Requirement: Print the whole listing, keeping every line exactly as given.

Given entries:
════

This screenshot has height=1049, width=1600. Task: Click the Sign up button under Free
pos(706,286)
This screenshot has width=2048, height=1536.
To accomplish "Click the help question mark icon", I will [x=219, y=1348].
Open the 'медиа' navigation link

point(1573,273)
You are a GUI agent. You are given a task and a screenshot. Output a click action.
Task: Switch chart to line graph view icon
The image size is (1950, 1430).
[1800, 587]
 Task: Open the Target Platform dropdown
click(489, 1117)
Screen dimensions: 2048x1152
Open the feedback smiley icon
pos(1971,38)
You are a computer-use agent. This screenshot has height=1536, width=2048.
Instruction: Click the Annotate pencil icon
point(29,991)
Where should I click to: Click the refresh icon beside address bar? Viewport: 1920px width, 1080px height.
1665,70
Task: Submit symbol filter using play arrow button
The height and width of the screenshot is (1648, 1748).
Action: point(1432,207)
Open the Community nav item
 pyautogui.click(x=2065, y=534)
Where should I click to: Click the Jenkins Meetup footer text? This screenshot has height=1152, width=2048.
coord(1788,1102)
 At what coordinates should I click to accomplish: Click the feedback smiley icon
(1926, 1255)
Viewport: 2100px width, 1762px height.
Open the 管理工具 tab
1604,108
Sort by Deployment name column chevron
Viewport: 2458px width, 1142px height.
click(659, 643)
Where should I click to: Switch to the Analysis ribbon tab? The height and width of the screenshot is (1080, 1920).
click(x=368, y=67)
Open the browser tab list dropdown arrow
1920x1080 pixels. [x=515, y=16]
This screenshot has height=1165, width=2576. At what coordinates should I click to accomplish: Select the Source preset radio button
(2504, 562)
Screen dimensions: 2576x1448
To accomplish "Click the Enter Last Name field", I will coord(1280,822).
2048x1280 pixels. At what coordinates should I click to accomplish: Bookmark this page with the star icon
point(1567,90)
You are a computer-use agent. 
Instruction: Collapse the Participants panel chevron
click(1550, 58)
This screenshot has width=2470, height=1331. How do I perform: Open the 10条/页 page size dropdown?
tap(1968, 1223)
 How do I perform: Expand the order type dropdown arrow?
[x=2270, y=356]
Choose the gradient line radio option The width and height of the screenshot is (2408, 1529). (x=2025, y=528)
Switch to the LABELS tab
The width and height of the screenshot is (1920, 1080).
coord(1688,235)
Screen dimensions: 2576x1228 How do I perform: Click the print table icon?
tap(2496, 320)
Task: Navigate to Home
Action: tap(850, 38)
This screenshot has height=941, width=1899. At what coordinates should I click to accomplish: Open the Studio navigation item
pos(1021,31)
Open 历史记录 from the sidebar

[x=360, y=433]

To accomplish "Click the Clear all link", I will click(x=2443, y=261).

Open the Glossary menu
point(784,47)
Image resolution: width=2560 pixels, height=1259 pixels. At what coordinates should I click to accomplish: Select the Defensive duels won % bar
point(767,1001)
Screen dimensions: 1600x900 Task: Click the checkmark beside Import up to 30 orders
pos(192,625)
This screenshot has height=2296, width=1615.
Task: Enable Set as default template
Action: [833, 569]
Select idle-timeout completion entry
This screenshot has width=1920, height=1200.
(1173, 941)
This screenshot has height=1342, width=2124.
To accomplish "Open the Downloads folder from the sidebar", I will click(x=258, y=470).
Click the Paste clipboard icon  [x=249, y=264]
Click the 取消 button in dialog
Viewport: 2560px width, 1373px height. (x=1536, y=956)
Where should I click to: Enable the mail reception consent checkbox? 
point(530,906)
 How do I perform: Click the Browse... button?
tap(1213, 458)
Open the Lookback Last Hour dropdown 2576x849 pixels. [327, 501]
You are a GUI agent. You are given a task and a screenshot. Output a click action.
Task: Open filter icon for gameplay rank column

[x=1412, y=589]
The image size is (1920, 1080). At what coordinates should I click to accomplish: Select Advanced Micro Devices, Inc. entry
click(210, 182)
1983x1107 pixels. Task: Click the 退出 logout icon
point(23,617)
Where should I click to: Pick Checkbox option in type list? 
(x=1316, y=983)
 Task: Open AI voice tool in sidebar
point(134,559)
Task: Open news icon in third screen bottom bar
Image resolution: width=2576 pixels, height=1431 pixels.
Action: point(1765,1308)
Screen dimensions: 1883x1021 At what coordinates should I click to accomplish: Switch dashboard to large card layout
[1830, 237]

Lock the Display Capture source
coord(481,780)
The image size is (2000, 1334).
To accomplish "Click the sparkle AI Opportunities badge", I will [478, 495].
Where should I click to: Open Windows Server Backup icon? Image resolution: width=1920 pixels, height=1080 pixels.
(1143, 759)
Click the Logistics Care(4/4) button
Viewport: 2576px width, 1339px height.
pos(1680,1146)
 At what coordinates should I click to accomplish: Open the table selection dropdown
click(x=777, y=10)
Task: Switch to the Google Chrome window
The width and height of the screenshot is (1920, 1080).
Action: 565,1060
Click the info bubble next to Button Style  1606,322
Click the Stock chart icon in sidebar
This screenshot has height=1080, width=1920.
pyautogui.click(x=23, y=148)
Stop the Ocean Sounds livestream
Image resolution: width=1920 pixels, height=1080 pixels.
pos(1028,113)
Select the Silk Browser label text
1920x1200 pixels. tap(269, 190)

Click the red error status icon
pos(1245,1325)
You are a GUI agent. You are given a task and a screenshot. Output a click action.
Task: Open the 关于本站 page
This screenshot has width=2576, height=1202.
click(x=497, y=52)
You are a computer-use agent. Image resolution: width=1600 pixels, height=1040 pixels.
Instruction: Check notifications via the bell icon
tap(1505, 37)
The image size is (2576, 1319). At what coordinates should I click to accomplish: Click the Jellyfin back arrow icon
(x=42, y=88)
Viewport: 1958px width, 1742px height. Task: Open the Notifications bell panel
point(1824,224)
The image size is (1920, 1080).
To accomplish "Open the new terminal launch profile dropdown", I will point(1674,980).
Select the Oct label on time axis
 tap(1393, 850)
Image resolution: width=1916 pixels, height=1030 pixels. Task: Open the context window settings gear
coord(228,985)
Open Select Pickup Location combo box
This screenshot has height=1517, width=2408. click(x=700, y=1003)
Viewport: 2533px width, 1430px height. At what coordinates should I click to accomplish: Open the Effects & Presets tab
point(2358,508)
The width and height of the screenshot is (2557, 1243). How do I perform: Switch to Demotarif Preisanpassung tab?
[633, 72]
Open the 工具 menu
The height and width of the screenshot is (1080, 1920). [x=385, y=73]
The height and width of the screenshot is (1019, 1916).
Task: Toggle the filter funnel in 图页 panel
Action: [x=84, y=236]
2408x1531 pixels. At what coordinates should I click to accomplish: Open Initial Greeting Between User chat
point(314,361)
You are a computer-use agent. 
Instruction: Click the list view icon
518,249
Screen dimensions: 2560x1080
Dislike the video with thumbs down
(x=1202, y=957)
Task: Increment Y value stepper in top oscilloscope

════

Task result:
This screenshot has height=1049, width=1600. Task: Click the Sign up button under Free
pos(706,286)
This screenshot has width=2048, height=1536.
To accomplish "Click the help question mark icon", I will [x=219, y=1348].
Open the 'медиа' navigation link

point(1573,273)
You are a GUI agent. You are given a task and a screenshot. Output a click action.
Task: Switch chart to line graph view icon
The image size is (1950, 1430).
[1800, 587]
 Task: Open the Target Platform dropdown
click(489, 1117)
Screen dimensions: 2048x1152
Open the feedback smiley icon
pos(1971,38)
You are a computer-use agent. This screenshot has height=1536, width=2048.
Instruction: Click the Annotate pencil icon
point(29,991)
Where should I click to: Click the refresh icon beside address bar? Viewport: 1920px width, 1080px height.
1665,70
Task: Submit symbol filter using play arrow button
The height and width of the screenshot is (1648, 1748).
Action: point(1432,207)
Open the Community nav item
 pyautogui.click(x=2065, y=534)
Where should I click to: Click the Jenkins Meetup footer text? This screenshot has height=1152, width=2048.
coord(1788,1102)
 At what coordinates should I click to accomplish: Click the feedback smiley icon
(1926, 1255)
Viewport: 2100px width, 1762px height.
Open the 管理工具 tab
1604,108
Sort by Deployment name column chevron
Viewport: 2458px width, 1142px height.
click(659, 643)
Where should I click to: Switch to the Analysis ribbon tab? The height and width of the screenshot is (1080, 1920).
click(x=368, y=67)
Open the browser tab list dropdown arrow
1920x1080 pixels. [x=515, y=16]
This screenshot has height=1165, width=2576. At what coordinates should I click to accomplish: Select the Source preset radio button
(2504, 562)
Screen dimensions: 2576x1448
To accomplish "Click the Enter Last Name field", I will coord(1280,822).
2048x1280 pixels. At what coordinates should I click to accomplish: Bookmark this page with the star icon
point(1567,90)
You are a computer-use agent. 
Instruction: Collapse the Participants panel chevron
click(1550, 58)
This screenshot has width=2470, height=1331. How do I perform: Open the 10条/页 page size dropdown?
tap(1968, 1223)
 How do I perform: Expand the order type dropdown arrow?
[x=2270, y=356]
Choose the gradient line radio option The width and height of the screenshot is (2408, 1529). (x=2025, y=528)
Switch to the LABELS tab
The width and height of the screenshot is (1920, 1080).
coord(1688,235)
Screen dimensions: 2576x1228 How do I perform: Click the print table icon?
tap(2496, 320)
Task: Navigate to Home
Action: tap(850, 38)
This screenshot has height=941, width=1899. At what coordinates should I click to accomplish: Open the Studio navigation item
pos(1021,31)
Open 历史记录 from the sidebar

[x=360, y=433]

To accomplish "Click the Clear all link", I will click(x=2443, y=261).

Open the Glossary menu
point(784,47)
Image resolution: width=2560 pixels, height=1259 pixels. At what coordinates should I click to accomplish: Select the Defensive duels won % bar
point(767,1001)
Screen dimensions: 1600x900 Task: Click the checkmark beside Import up to 30 orders
pos(192,625)
This screenshot has height=2296, width=1615.
Task: Enable Set as default template
Action: [833, 569]
Select idle-timeout completion entry
This screenshot has width=1920, height=1200.
(1173, 941)
This screenshot has height=1342, width=2124.
To accomplish "Open the Downloads folder from the sidebar", I will click(x=258, y=470).
Click the Paste clipboard icon  [x=249, y=264]
Click the 取消 button in dialog
Viewport: 2560px width, 1373px height. (x=1536, y=956)
Where should I click to: Enable the mail reception consent checkbox? 
point(530,906)
 How do I perform: Click the Browse... button?
tap(1213, 458)
Open the Lookback Last Hour dropdown 2576x849 pixels. [327, 501]
You are a GUI agent. You are given a task and a screenshot. Output a click action.
Task: Open filter icon for gameplay rank column

[x=1412, y=589]
The image size is (1920, 1080). At what coordinates should I click to accomplish: Select Advanced Micro Devices, Inc. entry
click(210, 182)
1983x1107 pixels. Task: Click the 退出 logout icon
point(23,617)
Where should I click to: Pick Checkbox option in type list? 
(x=1316, y=983)
 Task: Open AI voice tool in sidebar
point(134,559)
Task: Open news icon in third screen bottom bar
Image resolution: width=2576 pixels, height=1431 pixels.
Action: point(1765,1308)
Screen dimensions: 1883x1021 At what coordinates should I click to accomplish: Switch dashboard to large card layout
[1830, 237]

Lock the Display Capture source
coord(481,780)
The image size is (2000, 1334).
To accomplish "Click the sparkle AI Opportunities badge", I will [478, 495].
Where should I click to: Open Windows Server Backup icon? Image resolution: width=1920 pixels, height=1080 pixels.
(1143, 759)
Click the Logistics Care(4/4) button
Viewport: 2576px width, 1339px height.
pos(1680,1146)
 At what coordinates should I click to accomplish: Open the table selection dropdown
click(x=777, y=10)
Task: Switch to the Google Chrome window
The width and height of the screenshot is (1920, 1080).
Action: 565,1060
Click the info bubble next to Button Style  1606,322
Click the Stock chart icon in sidebar
This screenshot has height=1080, width=1920.
pyautogui.click(x=23, y=148)
Stop the Ocean Sounds livestream
Image resolution: width=1920 pixels, height=1080 pixels.
pos(1028,113)
Select the Silk Browser label text
1920x1200 pixels. tap(269, 190)

Click the red error status icon
pos(1245,1325)
You are a GUI agent. You are given a task and a screenshot. Output a click action.
Task: Open the 关于本站 page
This screenshot has width=2576, height=1202.
click(x=497, y=52)
You are a computer-use agent. Image resolution: width=1600 pixels, height=1040 pixels.
Instruction: Check notifications via the bell icon
tap(1505, 37)
The image size is (2576, 1319). At what coordinates should I click to accomplish: Click the Jellyfin back arrow icon
(x=42, y=88)
Viewport: 1958px width, 1742px height. Task: Open the Notifications bell panel
point(1824,224)
The image size is (1920, 1080).
To accomplish "Open the new terminal launch profile dropdown", I will point(1674,980).
Select the Oct label on time axis
 tap(1393, 850)
Image resolution: width=1916 pixels, height=1030 pixels. Task: Open the context window settings gear
coord(228,985)
Open Select Pickup Location combo box
This screenshot has height=1517, width=2408. click(x=700, y=1003)
Viewport: 2533px width, 1430px height. At what coordinates should I click to accomplish: Open the Effects & Presets tab
point(2358,508)
The width and height of the screenshot is (2557, 1243). How do I perform: Switch to Demotarif Preisanpassung tab?
[633, 72]
Open the 工具 menu
The height and width of the screenshot is (1080, 1920). [x=385, y=73]
The height and width of the screenshot is (1019, 1916).
Task: Toggle the filter funnel in 图页 panel
Action: [x=84, y=236]
2408x1531 pixels. At what coordinates should I click to accomplish: Open Initial Greeting Between User chat
point(314,361)
You are a computer-use agent. 
Instruction: Click the list view icon
518,249
Screen dimensions: 2560x1080
Dislike the video with thumbs down
(x=1202, y=957)
Task: Increment Y value stepper in top oscilloscope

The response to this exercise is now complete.